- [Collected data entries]
- Opening Delimiter -
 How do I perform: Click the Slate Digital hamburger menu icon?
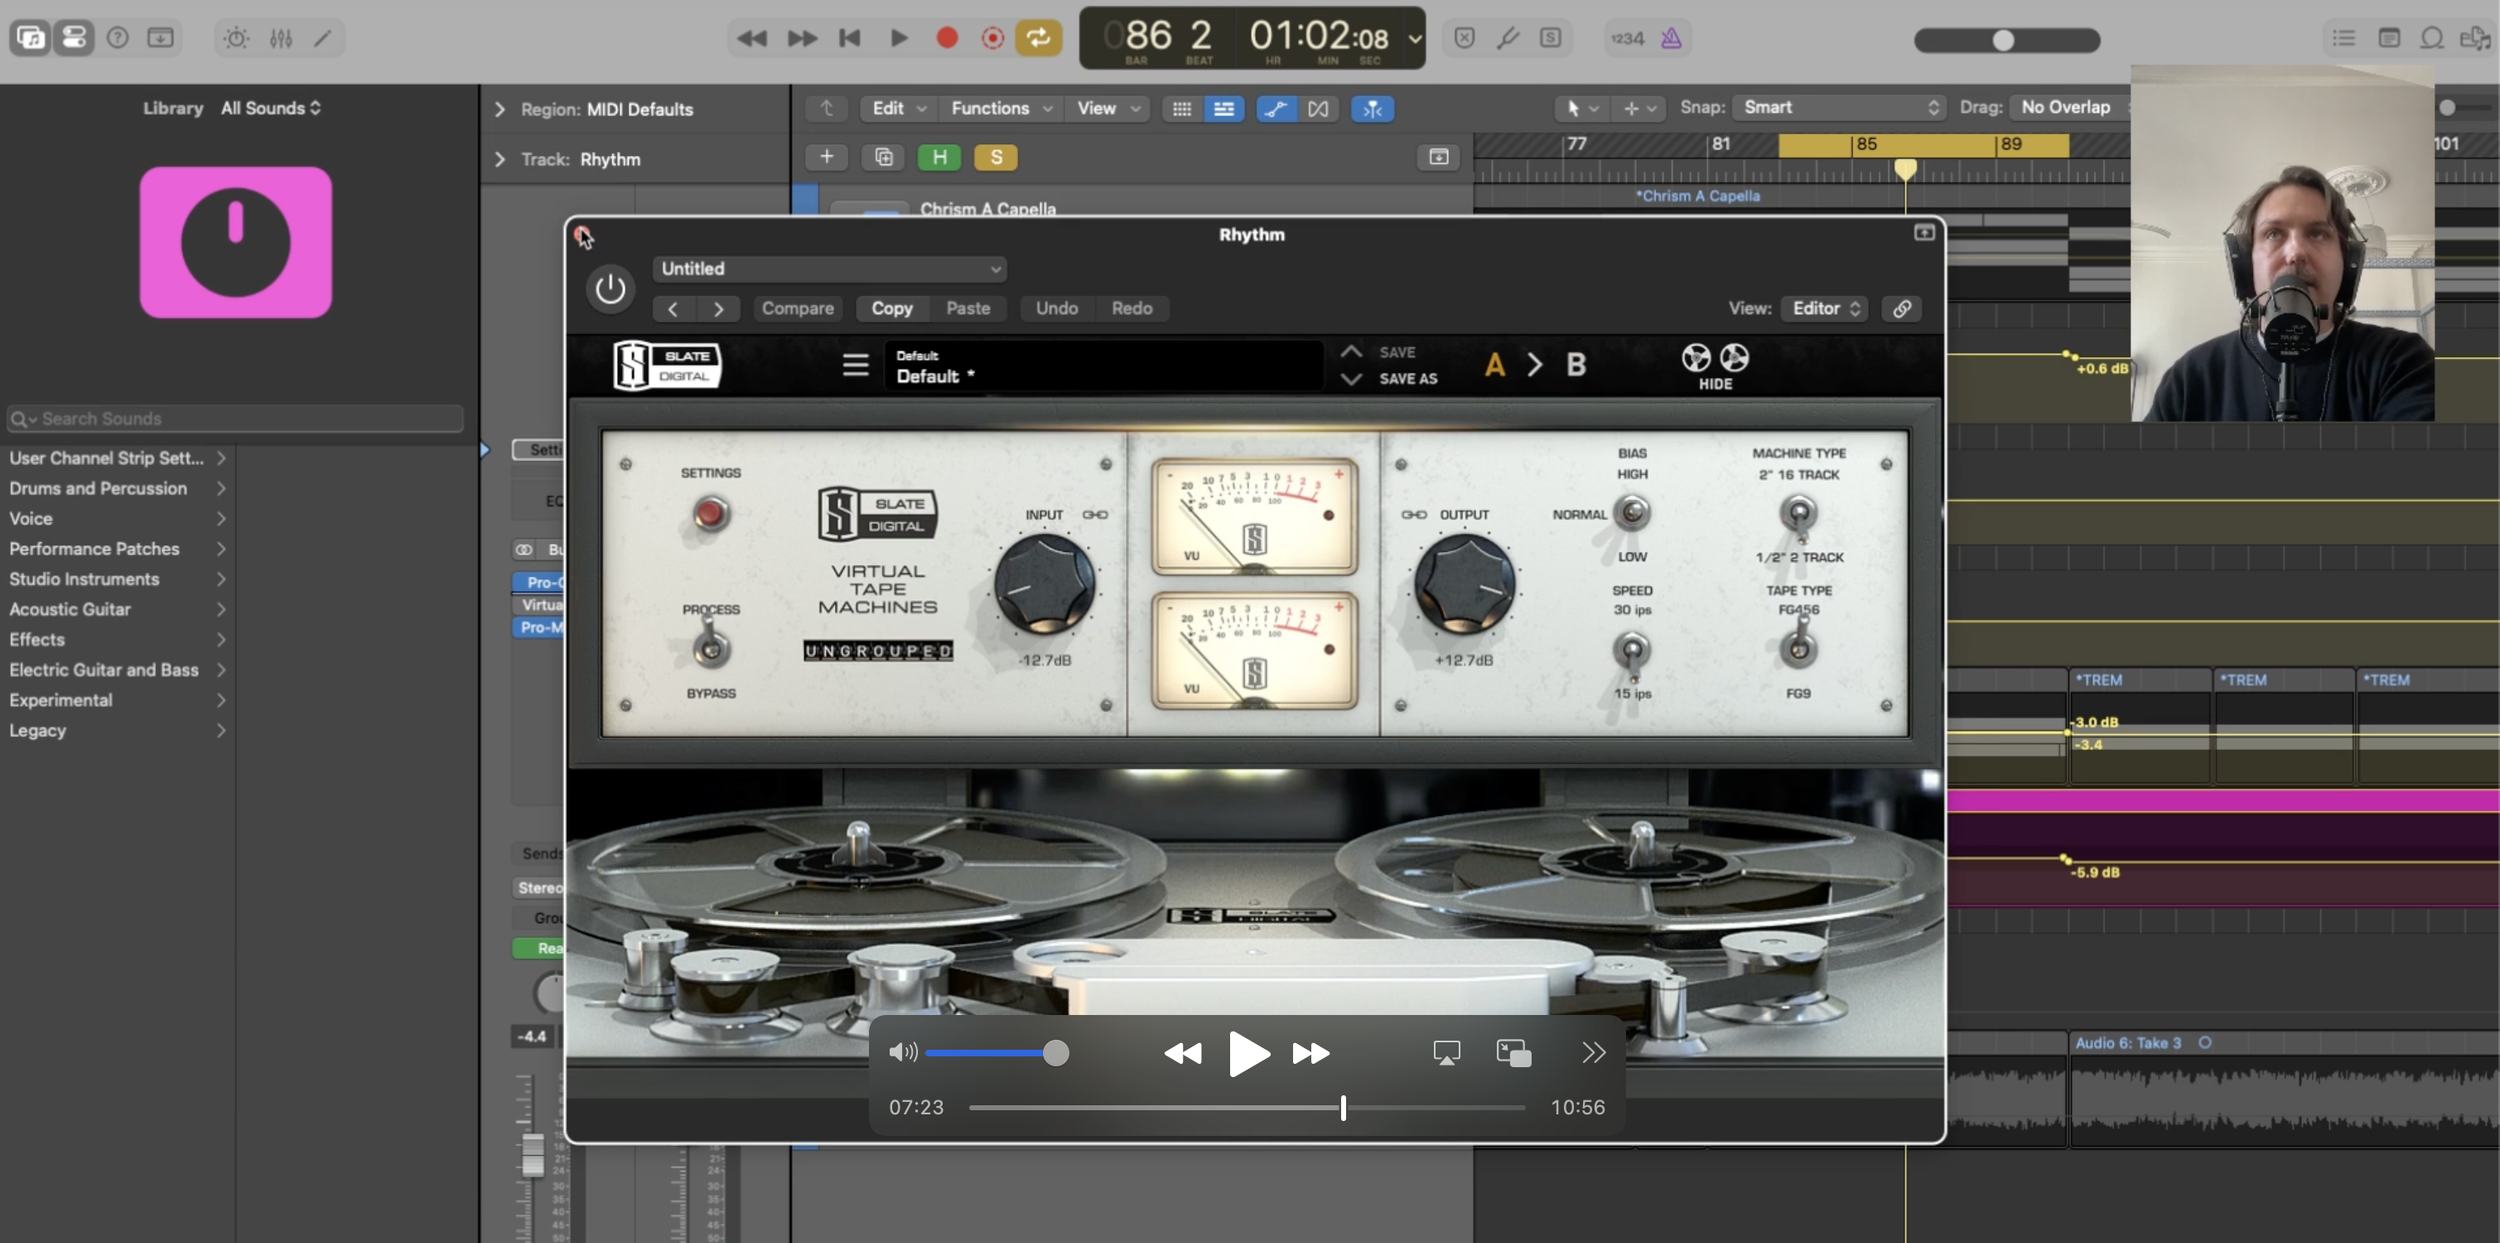855,365
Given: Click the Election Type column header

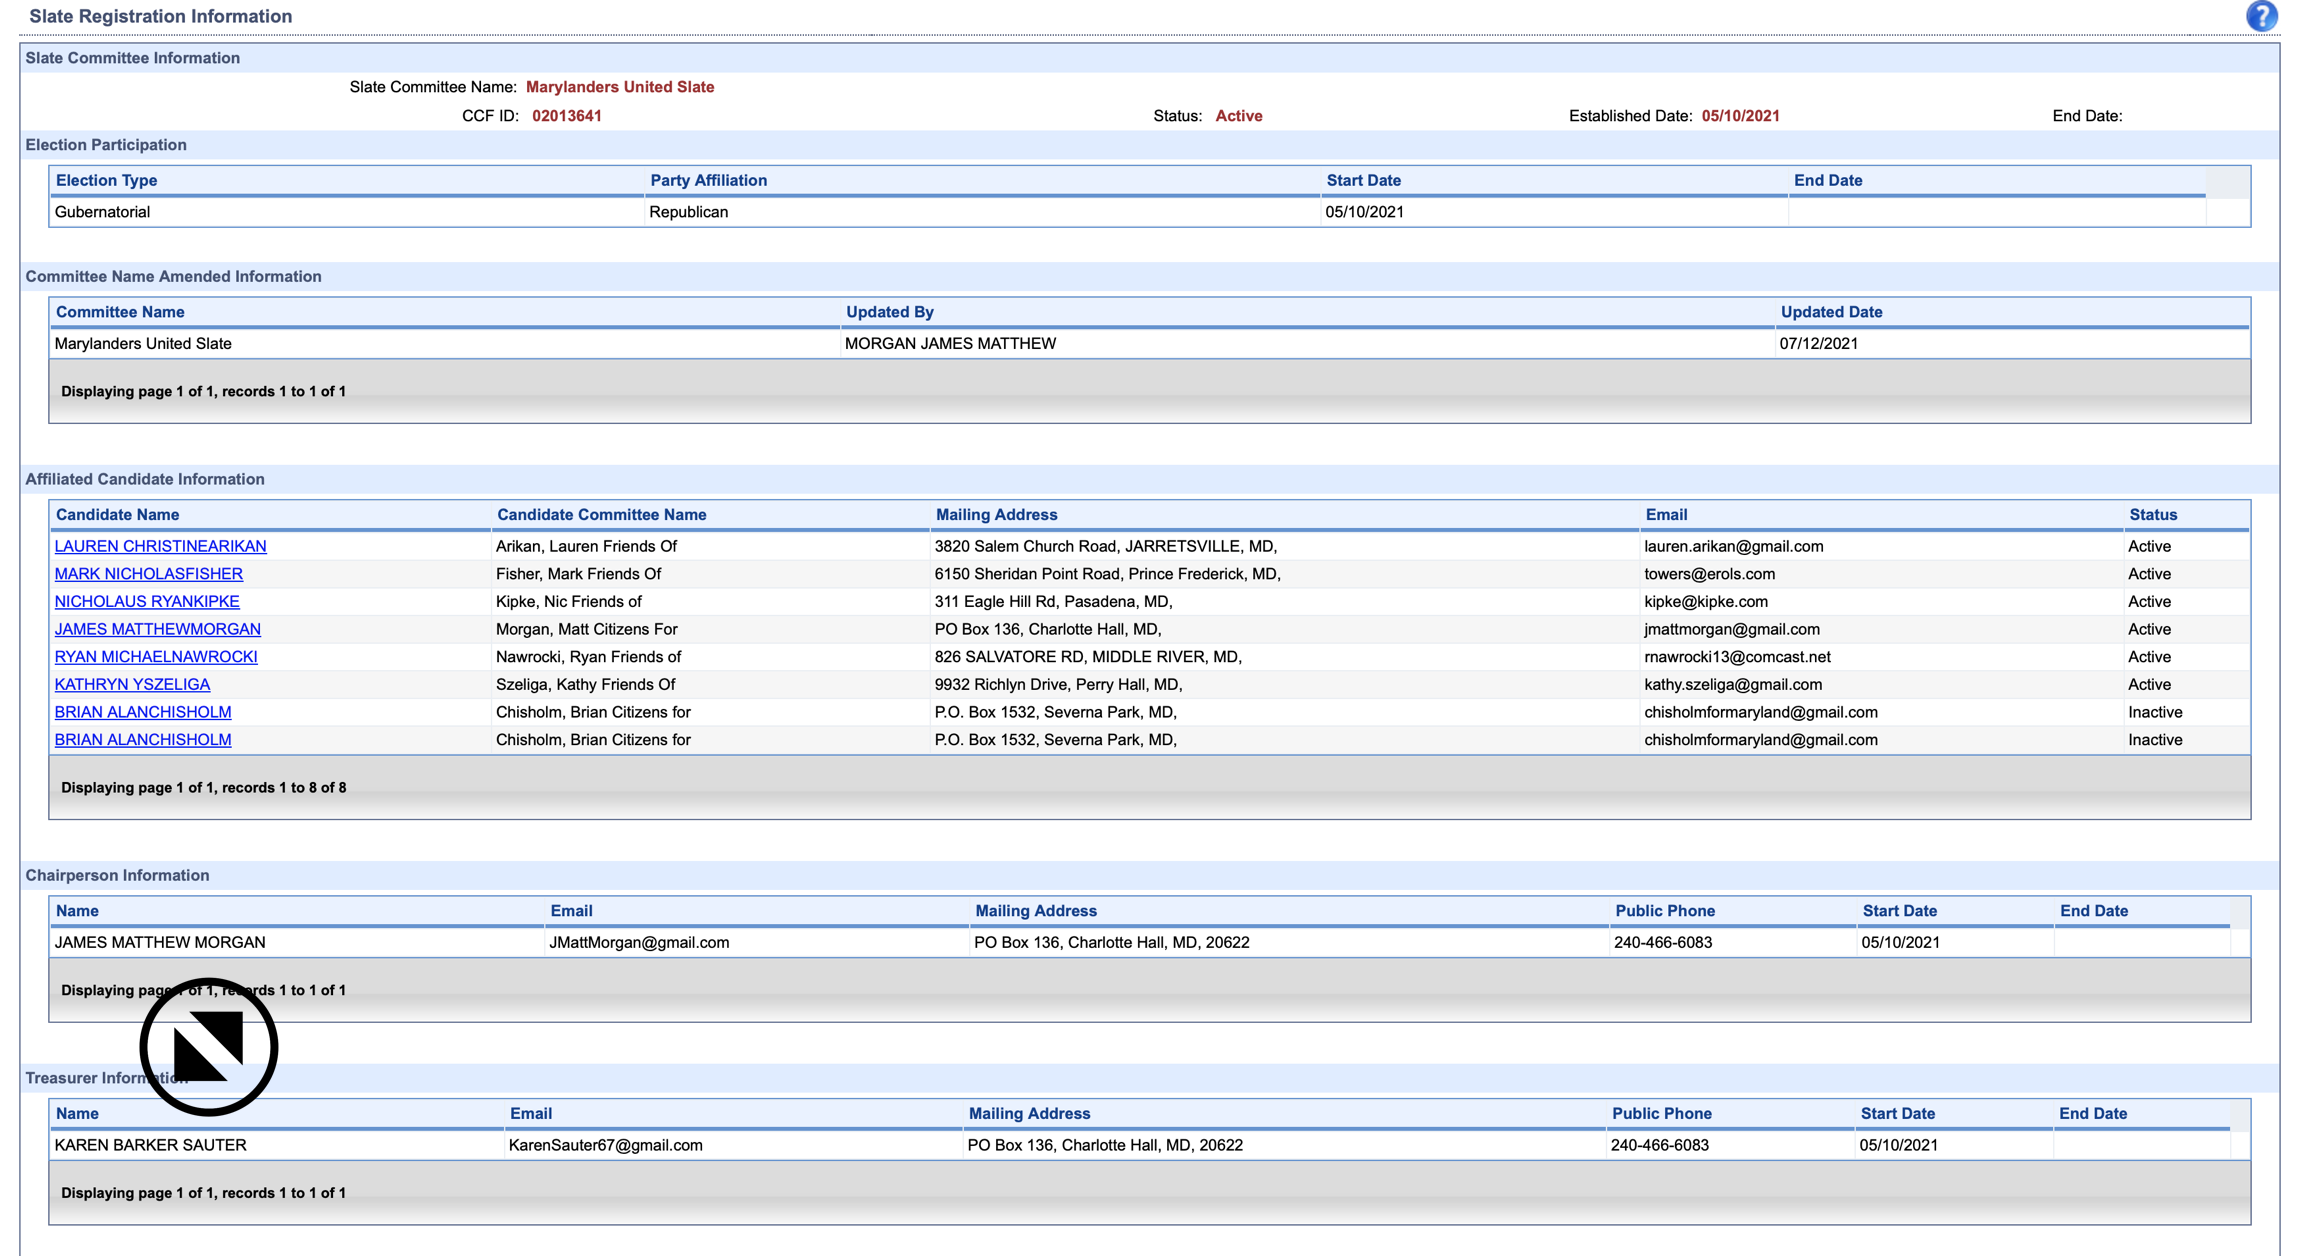Looking at the screenshot, I should click(x=106, y=181).
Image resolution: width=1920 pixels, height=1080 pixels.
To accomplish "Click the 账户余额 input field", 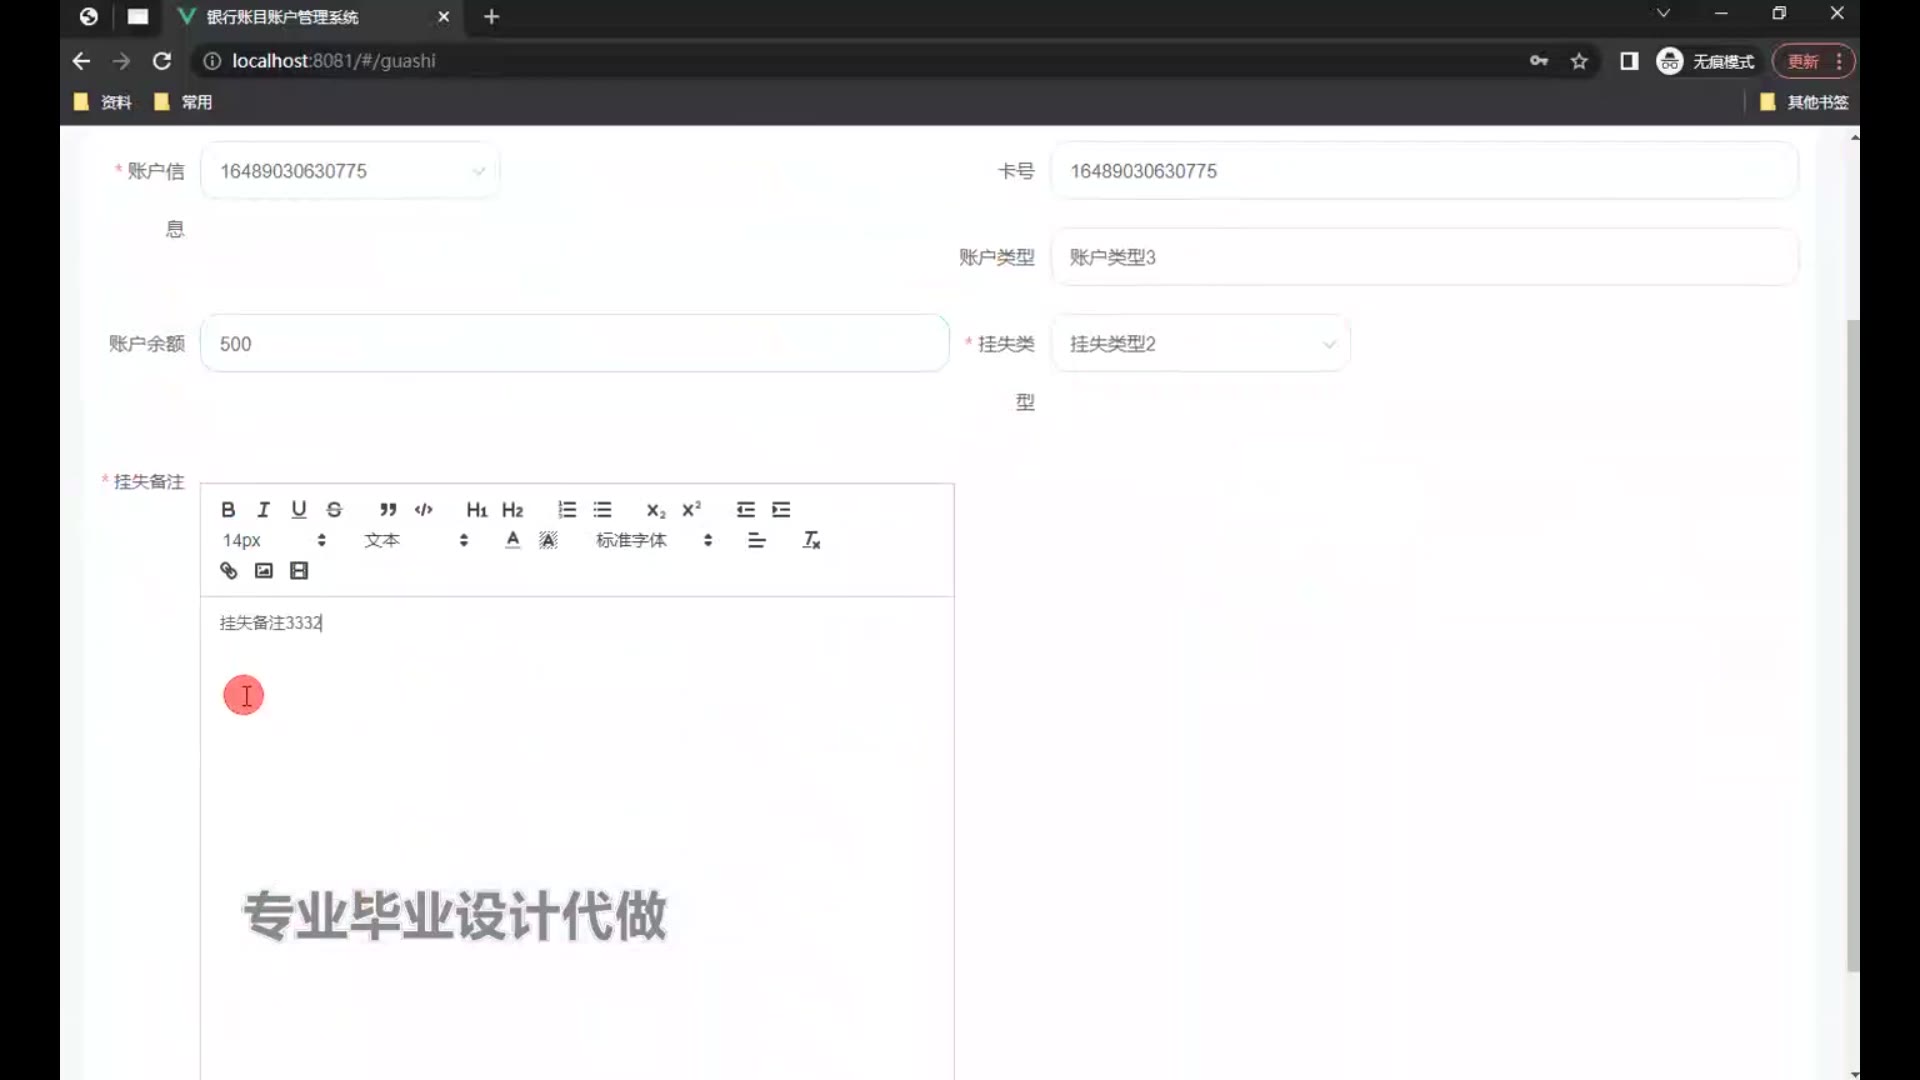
- Closing Delimiter -
- [EXERCISE] The images are to be left out while the entries are written out exactly.

- [REPLY TO THE EXERCISE]
 How do I perform: Click the Slate Digital hamburger menu icon?
855,365
Given: Click the Election Type column header

Looking at the screenshot, I should click(x=106, y=181).
Image resolution: width=1920 pixels, height=1080 pixels.
To accomplish "Click the 账户余额 input field", 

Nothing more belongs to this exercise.